|Summary:||commit c1132367 "Extract GT render sleep (rc6) management" prevents entering s2idle|
|Product:||DRI||Reporter:||Kenneth C <kenny>|
|Component:||DRM/Intel||Assignee:||Chris Wilson <chris>|
|Status:||CLOSED FIXED||QA Contact:||Intel GFX Bugs mailing list <intel-gfx-bugs>|
|Priority:||high||CC:||andi.shyti, intel-gfx-bugs, kenny, leho|
|i915 platform:||CFL||i915 features:||power/suspend-resume|
Description Kenneth C 2019-10-06 22:29:13 UTC
I've been running the drm-tip for about two weeks now. I noted that my laptop (HP X360 Spectre 13") has been warm while suspended (and having even greater power drain than normal under s2idle (which is unfortunately all I have on this box). Plugging in my USB-C power meter there is indeed a 100mA extra drain while suspended, more than just on a vanilla Linus tip kernel. After bisecting, I narrowed it down to c113236718e89561f309705f1a78126b3df93a21; if I cut a kernel with drm-tip to just before that commit it does not have this issue (my initial quick attempt at fixing up the conflicts while trying to revert this commit crashes the i915 driver on resume, and I didn't go further in trying to fix that). Please let me know if there's any additional information you'd need.

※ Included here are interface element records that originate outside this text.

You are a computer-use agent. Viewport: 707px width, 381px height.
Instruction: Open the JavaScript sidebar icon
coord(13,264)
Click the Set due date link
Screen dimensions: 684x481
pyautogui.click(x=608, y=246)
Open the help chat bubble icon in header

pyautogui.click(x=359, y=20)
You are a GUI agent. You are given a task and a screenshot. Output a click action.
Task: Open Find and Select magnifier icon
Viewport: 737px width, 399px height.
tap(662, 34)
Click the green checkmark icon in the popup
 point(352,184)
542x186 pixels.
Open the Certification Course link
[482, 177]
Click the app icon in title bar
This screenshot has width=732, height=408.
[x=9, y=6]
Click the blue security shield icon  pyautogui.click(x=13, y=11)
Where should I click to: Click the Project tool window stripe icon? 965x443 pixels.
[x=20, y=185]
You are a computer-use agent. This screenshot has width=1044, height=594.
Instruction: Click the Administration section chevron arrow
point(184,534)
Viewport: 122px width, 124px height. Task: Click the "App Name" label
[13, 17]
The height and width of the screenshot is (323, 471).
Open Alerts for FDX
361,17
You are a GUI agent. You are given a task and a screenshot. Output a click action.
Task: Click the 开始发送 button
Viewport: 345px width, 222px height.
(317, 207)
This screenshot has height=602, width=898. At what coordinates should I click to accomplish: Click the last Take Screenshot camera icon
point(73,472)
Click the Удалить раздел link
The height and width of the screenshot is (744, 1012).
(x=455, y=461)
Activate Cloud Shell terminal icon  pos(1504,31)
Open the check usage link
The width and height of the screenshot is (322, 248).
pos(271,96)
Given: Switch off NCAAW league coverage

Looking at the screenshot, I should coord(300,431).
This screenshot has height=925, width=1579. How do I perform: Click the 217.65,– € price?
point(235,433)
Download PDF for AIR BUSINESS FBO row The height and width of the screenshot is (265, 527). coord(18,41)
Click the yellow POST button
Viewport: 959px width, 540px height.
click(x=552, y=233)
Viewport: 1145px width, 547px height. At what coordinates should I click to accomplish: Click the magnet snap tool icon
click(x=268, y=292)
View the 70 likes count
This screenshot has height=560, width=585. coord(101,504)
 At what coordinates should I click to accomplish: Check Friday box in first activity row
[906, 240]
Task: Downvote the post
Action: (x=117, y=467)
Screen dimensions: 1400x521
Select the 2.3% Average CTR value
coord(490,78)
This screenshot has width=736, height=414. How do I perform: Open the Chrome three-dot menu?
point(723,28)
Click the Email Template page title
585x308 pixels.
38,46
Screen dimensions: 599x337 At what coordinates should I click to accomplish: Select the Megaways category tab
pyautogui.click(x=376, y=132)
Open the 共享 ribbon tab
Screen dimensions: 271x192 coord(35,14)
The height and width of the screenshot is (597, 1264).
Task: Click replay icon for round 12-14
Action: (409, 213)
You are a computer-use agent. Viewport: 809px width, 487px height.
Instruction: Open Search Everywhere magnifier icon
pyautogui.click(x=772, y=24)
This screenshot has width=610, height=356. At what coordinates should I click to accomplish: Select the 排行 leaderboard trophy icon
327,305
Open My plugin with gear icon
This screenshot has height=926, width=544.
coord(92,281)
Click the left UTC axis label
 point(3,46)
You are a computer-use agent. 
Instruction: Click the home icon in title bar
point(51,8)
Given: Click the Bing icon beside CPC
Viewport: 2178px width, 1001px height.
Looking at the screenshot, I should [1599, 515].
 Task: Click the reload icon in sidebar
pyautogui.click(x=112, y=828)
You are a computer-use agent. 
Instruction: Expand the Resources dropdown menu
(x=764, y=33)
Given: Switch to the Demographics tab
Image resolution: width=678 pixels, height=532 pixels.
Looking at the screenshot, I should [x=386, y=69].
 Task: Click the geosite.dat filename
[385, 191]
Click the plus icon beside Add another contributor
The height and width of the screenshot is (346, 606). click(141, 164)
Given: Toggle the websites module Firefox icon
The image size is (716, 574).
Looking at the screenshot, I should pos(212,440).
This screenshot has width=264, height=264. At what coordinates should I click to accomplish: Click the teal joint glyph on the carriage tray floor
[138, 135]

Comment 1 Chris Wilson 2019-10-06 23:28:25 UTC
So s2idle is S0, which is equivalent to our runtime suspend. Only it calls into our pm hooks that are expecting to go S3+. echo freeze > /sys/power/state I think we just need to keep wait_for_idle in gem_suspend and move intel_gt_pm_suspend to pm_late_suspend.
Comment 2 Chris Wilson 2019-10-07 08:40:05 UTC
Created attachment 145672 [details] [review] Defer rc6 shutdown to suspend_late I haven't traced the S0 callpath, but this seems like the easiest option we have available. If this fails, we'll have to patch in a few more hooks from pm to the backends.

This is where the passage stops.